Nova Indústria Brasil?
José Cursino Raposo Moreira- Economista
Com a mesma forte dose de mídia empregada em outras ocasiões semelhantes e com intenções políticas claras de “mostrar serviço “no início do segundo ano do mandato, no qual, aliás, se realizam eleições municipais, como prévia das de 2026, o governo Lula acaba de lançar o NOVA INDÚSTRIA BRASIL. Este vem a ser um novo programa de estímulo à indústria brasileira, constituído de um conjunto de metas, diretrizes e medidas para este setor econômico nos próximos dez anos.
Tal como outros planos e políticas econômicas globais ou setoriais lançados em épocas anteriores, tanto por Lula, como pelos demais governos brasileiros ao longo da história nacional, este tem como seu principal instrumento de operação a concessão de crédito, via BNDES, prevendo-se um montante de R$ 300 bilhões aplicados até 2026, último ano do mandato atual de Lula. Está estruturado executivamente em seis MISSÕES, através das quais contempla metas para até 2033 e setores específicos, como agroindústria ou saúde, moradia e saneamento, alcançando ainda nichos de modernidade e sustentabilidade, a exemplo de transformação digital na indústria, bioeconomia, descarbonização e transição energética. Na última missão, o NOVA INDÚSTRIA BRASIL faz sua maior aposta política, voltando-se para a SOBERANIA E DEFESA NACIONAL, onde tem como principal meta obter, também até 2033, autonomia na produção de 50% das tecnologias críticas para a defesa. Este é um aceno claro e tentador para a área militar, cuja relação com Lula ainda não se estabilizou, em razão do alto grau de envolvimento político que passou no governo Bolsonaro.

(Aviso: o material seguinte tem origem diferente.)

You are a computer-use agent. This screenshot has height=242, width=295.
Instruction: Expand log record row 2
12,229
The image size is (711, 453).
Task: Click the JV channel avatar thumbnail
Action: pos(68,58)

Não obstante o preenchimento pelo NOVA INDÚSTRIA dos requisitos técnicos de trabalhos da natureza deste, a sua receptividade foi bastante desfavorável entre especialistas e na imprensa, consistindo esta sobretudo na crítica de que se trata da repetição de políticas, estratégias e instrumentos empregados em outros momentos, com o registro de fracassos e o legado de heranças prejudiciais ao desenvolvimento do país. A procedência ou não desta ressalva deve ser examinada, contudo, à luz do processo da formação histórica da indústria brasileira para seu melhor entendimento.
Inserindo-se no Modo de Produção Capitalista tardiamente, tendo sofrido modificações relevantes na sua economia a partir da Revolução Industrial muito mais através de mudanças no padrão de consumo enquanto mantinha as relações de produção internas praticamente iguais às de antes do novo modo de produção, naturalmente a indústria a surgir no Brasil nesse ambiente seria viável apenas sob o patrocínio decidido e agressivo do Estado. Sem tal apoio, o setor industrial do país não teria condições de participar competitivamente da nova divisão internacional do trabalho derivada da Revolução Industrial. Nesse contexto, então, o Brasil promoveu um bem-sucedido processo de substituição de importações de bens industriais, mediante o qual rapidamente floresceu pujante parque fabril interno e houve rápido e diversificado crescimento do PIB nacional, colocando a nação brasileira entre as grandemente industrializadas e urbanizadas no mundo, após a segunda metade do século XX.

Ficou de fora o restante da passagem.